This is quite something because who doesn't start with all the EQ at 5
5W or 20W i don't hear any difference, besides volume. Maybe at higher volumes clean headroom could be a thing but didn't notice now.

I read someone had difficulty with Fuzz pedals.
A strat on clean channel (gain 5) with Keeley Monterey fuzz, wow what a sound.
I swear Jimi was knocking on my door shouting to turn the volume up!
Of course without the rhytm clip, this is a no-go with fuzz (which is also logical), maybe there was the issue for the other guy?

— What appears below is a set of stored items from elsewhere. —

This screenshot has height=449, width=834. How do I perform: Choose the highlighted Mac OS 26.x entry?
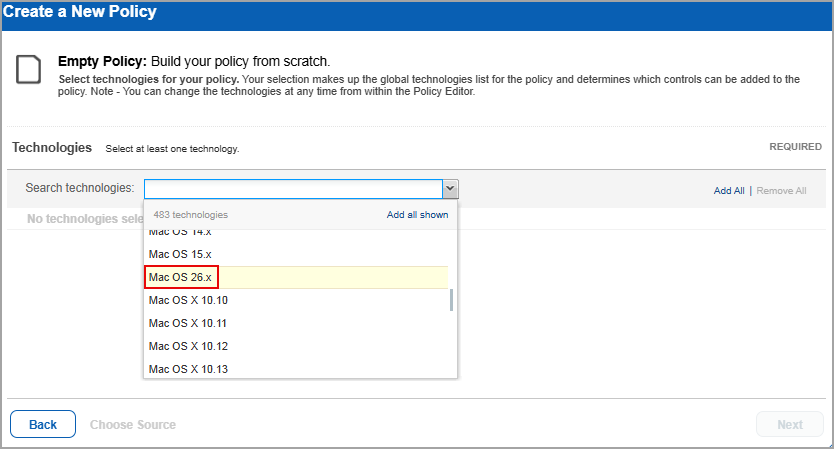181,277
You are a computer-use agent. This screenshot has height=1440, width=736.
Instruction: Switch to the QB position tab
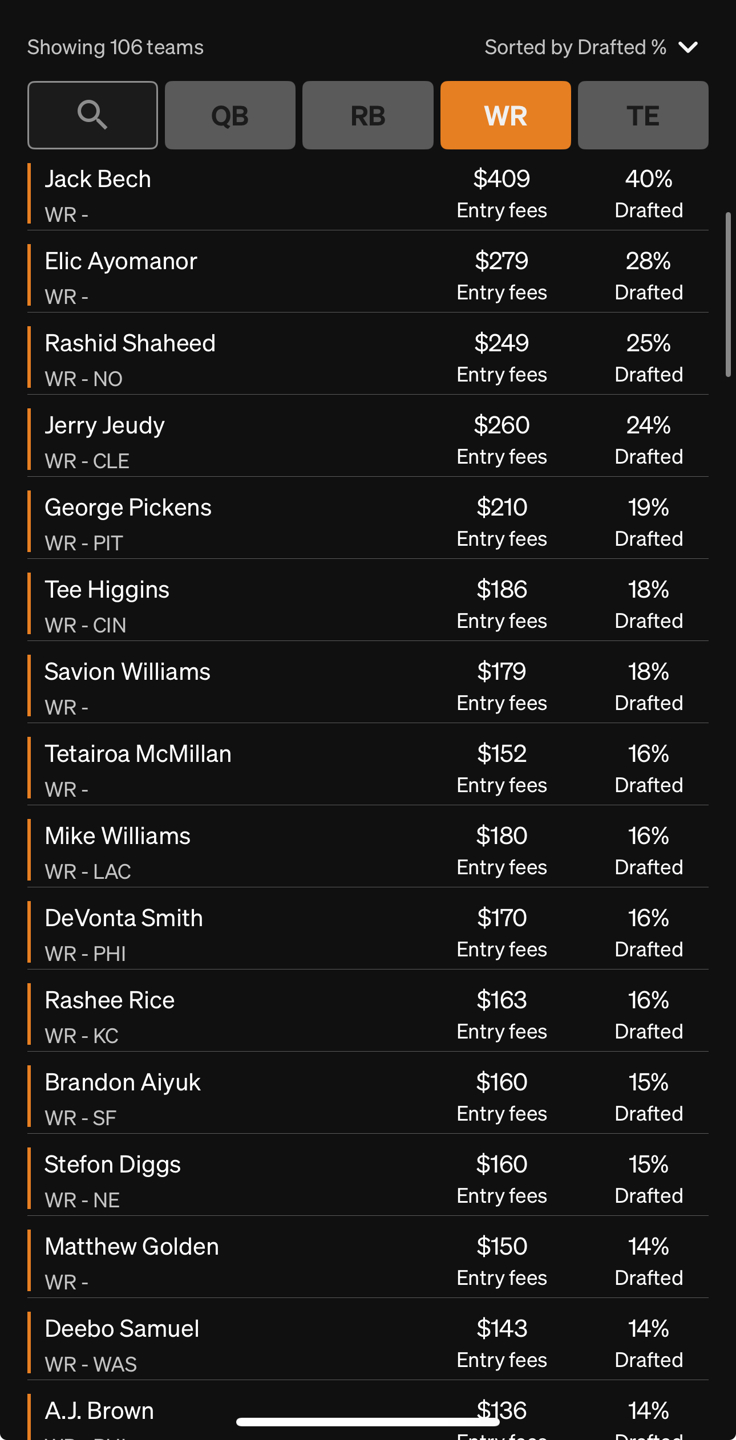(230, 115)
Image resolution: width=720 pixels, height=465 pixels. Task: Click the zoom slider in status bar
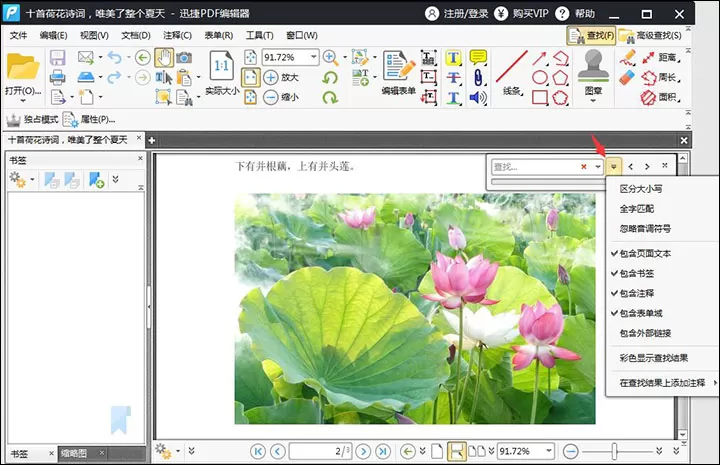coord(614,451)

so all great, but that rhythm clip bit disappointing feature. it is only useful at clean sound that you want to push a little to a bluesy/light rock tone (while everyone already has 10 pedals for this). as soon when you have pedal in front which clips already or you are on the lead channel it doesn't help

ps: about the jvm1 and 2525h comparison
of course the whole gain structure is also different: this is an open rock punchy mids sound slash like (duh) where you can hear every string separately and sound is bit scratchy rough edged.
while the jvm1 is a fat modern smooth gain structure highly compressed and less defined, more zakk wylde over the top (while he is actually playing jcm's but anyhow..)
haha so difficult to describe tone


----------



## PBGas

Thus far, I thought something was up with my amp so I took the back off. It just wasn't pushing the gain like it should. I took out the V1 and tested it on my tester and sure enough, it was way down. Checked it several times. I ended up replacing all of the pre-tubes as I had a fresh set. I used a couple of Chinese 12AX7B and a Sovtek LPS in the phase inverter. The power tubes are great! 

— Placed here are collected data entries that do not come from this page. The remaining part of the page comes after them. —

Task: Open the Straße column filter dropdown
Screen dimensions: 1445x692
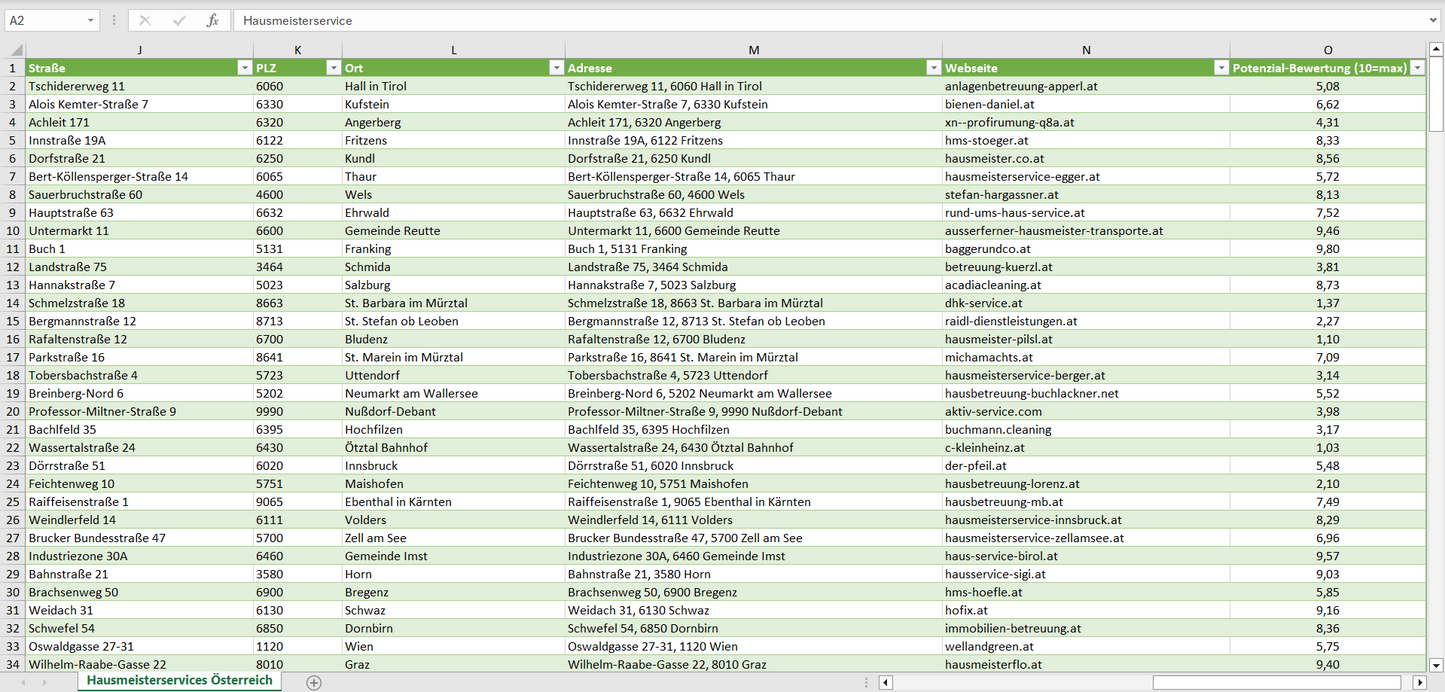Action: [244, 68]
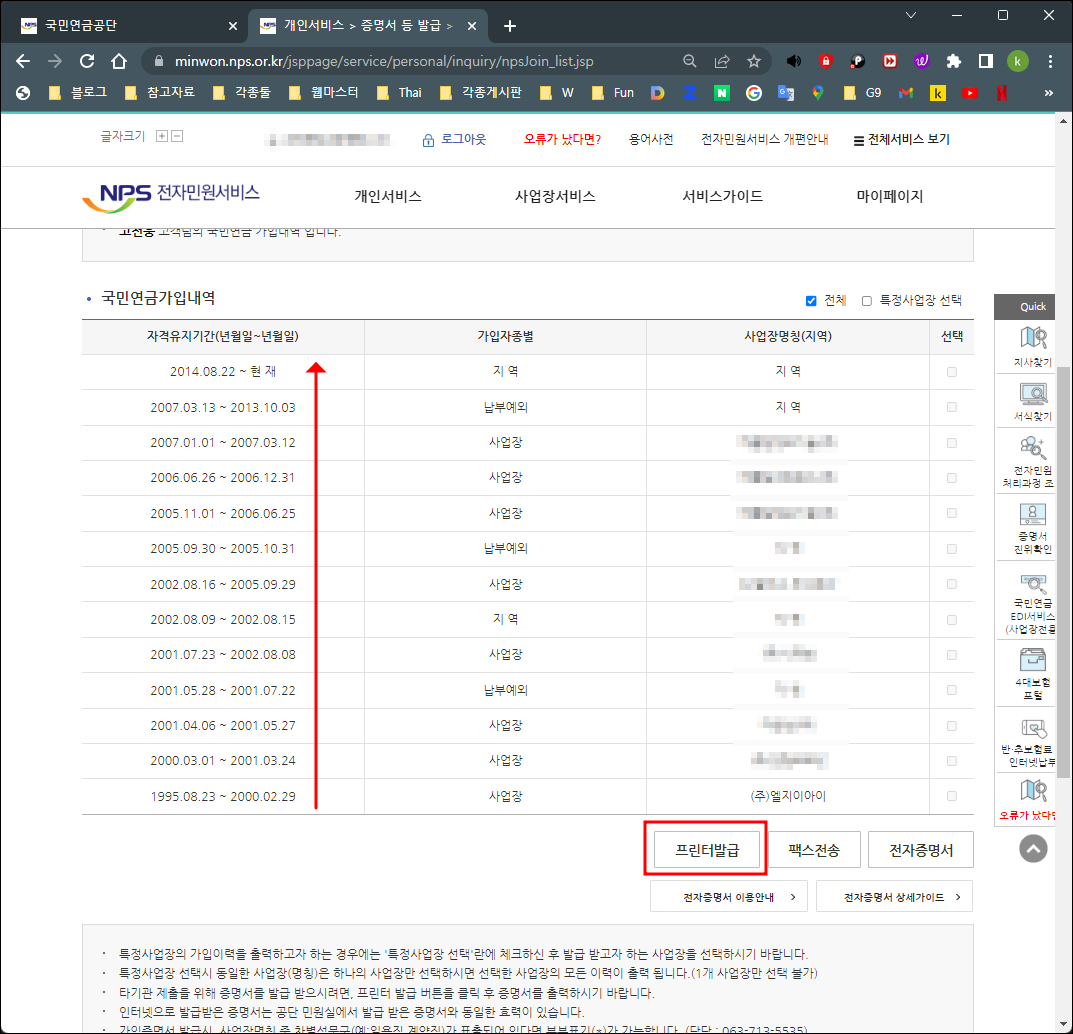Enable the 특정사업장 선택 checkbox

coord(866,300)
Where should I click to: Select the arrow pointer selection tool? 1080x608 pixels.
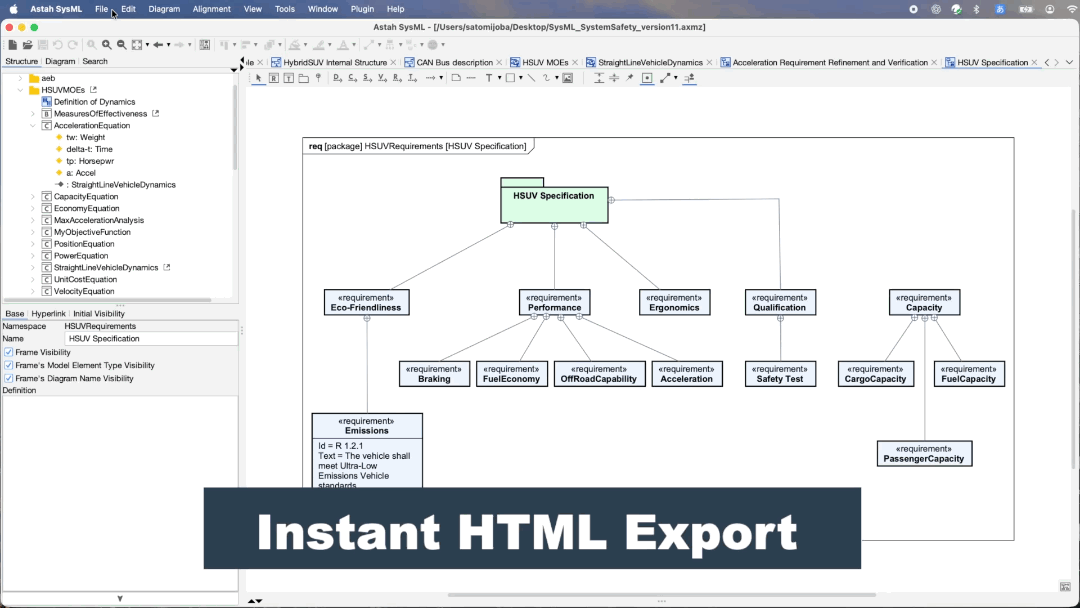coord(257,78)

Needless to say, I woke the dead.

This is such a killer amp! So happy with it! It loves being played loud. This thing sounds great at a higher volume compared to an el-84 amp which would start to get wolly. This one, nope. Just pure Marshall grind all the way up. Still experiment with my Two-Notes live to get the best from it for FOH.

The controls on it are really sensitive as well. I'm boosting it with a Wampler Tumnus and it works perfectly!


----------



## RocNRol

Just got the amp and it sounds great! I have it going into a 1936V. This things roars with my Les Paul plugged in and am also getting really good clean sounds from my Tele.


----------



## Miss Topisto

hm, i am also playing my 2525H thru a 1936, but loaded with old 74' Greenbacks. I wonder how the amp would sound with V30'...
Behind me on the shelf is a couple of Scumbacks 2 M75-16-65w / FBI . Jim recomended them as the "real" counterfeit to V30. I think i give them a try.
Over all, i think a 2525H paired with a 1936 is a perfect combination in terms of sound, portability and appearance.


----------



## srmd22

Thanks for the review - I was just looking for exactly this sort of info!


----------



## Miss Topisto

After a few weeks of playing with my jube head, i found out that it sound different after, lets say 10 minutes of playing. I know, after a 10 minutes, things in the amp are warmed up and so. But it is clearly audible. Its sound fatter and richer after that "warm up".
I'am writing this because i never realised it this hard with other amps.
Does anyone have the same impression ?
Actually, i dont think something is wrong with the amp. I am just curious.


----------



## rick16v

Miss Topisto said:


> After a few weeks of playing with my jube head, i found out that it sound different after, lets say 10 minutes of playing. I know, after a 10 minutes, things in the amp are warmed up and so. But it is clearly audible. Its sound fatter and richer after that "warm up".
> I'am writing this because i never realised it this hard with other amps.
> Does anyone have the same impression ?
> Actually, i dont think something is wrong with the amp. I am just curious.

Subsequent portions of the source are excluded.